I repeat, it was correct to say that all seven points are important to the federal republic.
However, as I pointed out in this long and rambling post, the President cannot possibly hope to achieve all seven points in one term in the current political context. Even if he were to win a second term (manipulated polls or not), his are likely to be the umpteenth set of undelivered promises from a federal leader. It is too much to do, in a political context that makes doing anything good more difficult than strictly necessary.
But there is hope. The President can make headway on all seven points (and more) but only if he prioritizes one particular thing: Geographic reform of the federal republic's our three-tier administrative structure.
We should have 7 states and 84 districts, instead of 36 states and 774 LGAs. The combined total of state assemblymen and local councillors should be 66% lower than it is today. There should be 25% fewer federal legislators in a single chamber. The “Federal Capital Territory” should be coterminous with today's Abuja Municipal Area Council, with the rest of the current FCT transferred to one of the 7 proposed states; this reduced FCT would be one of 4 "federal territories" unaffiliated to any of the 7 states.
The effect of creating bigger and stronger second-tier and third-tier federating units would be to relieve the federal government of the responsibility of doing EVERYTHING.
You see, Presiden Yar'Adua's spokesman is right. All seven points (and more) must be done and must be done now. But the federal government does not have to be responsible for doing all seven. Some of the burden can be shifted to new, stronger second- and third-tier federating units.

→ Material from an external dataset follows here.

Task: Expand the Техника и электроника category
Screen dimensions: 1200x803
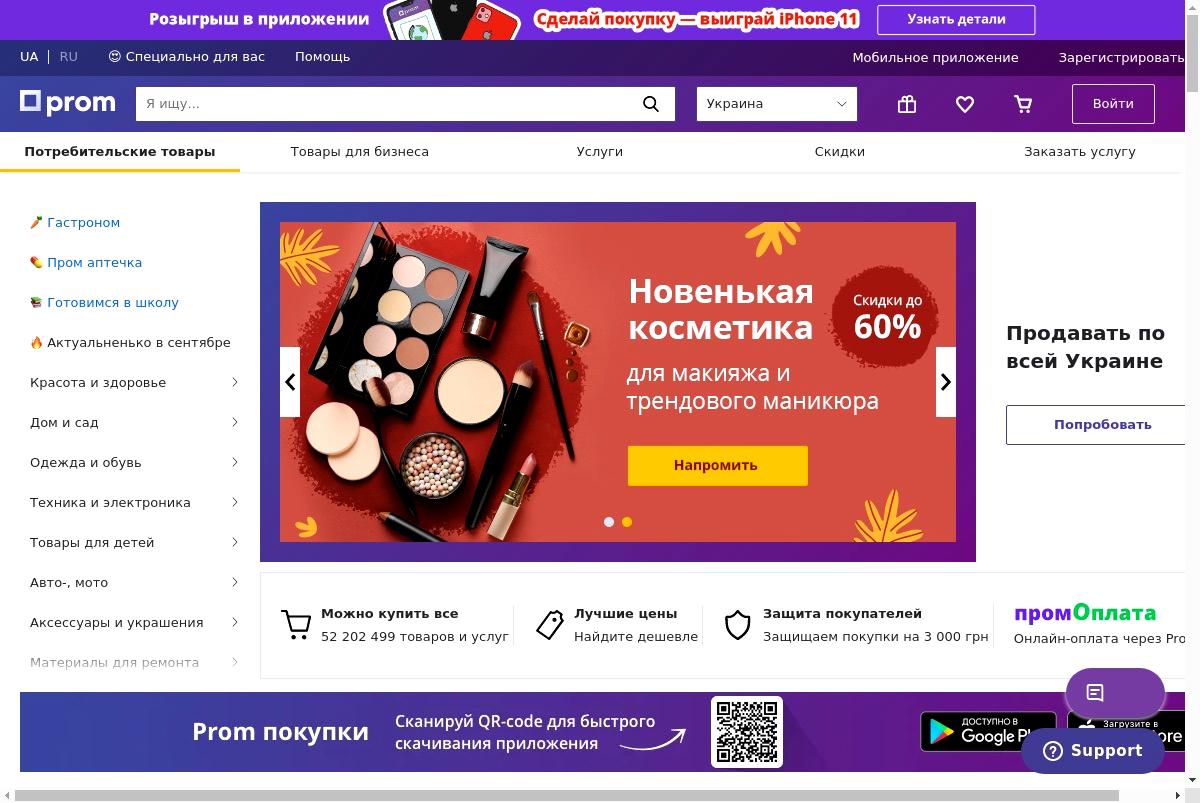Action: tap(134, 502)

Even things as expensive and far-reaching as heavy infrastucture can be shared more efficiently and effectively across the pyramid.
Right now, most of the LGA governments are run like the personal property of the respective State Governors, and even the few bright spots of governance at the second-tier level are held back by the fact that there are few linkages between their economic development efforts, and the broader regional and federal markets those development efforst will ultimately rely on.
Not to mention the Presidency and the broader federal government will no longer have to worry about how to fix every single problem. It would be so much easier to focus on the big ticket issues when the smaller issues have been devolved, but we need stronger platforms on which to base such devolution.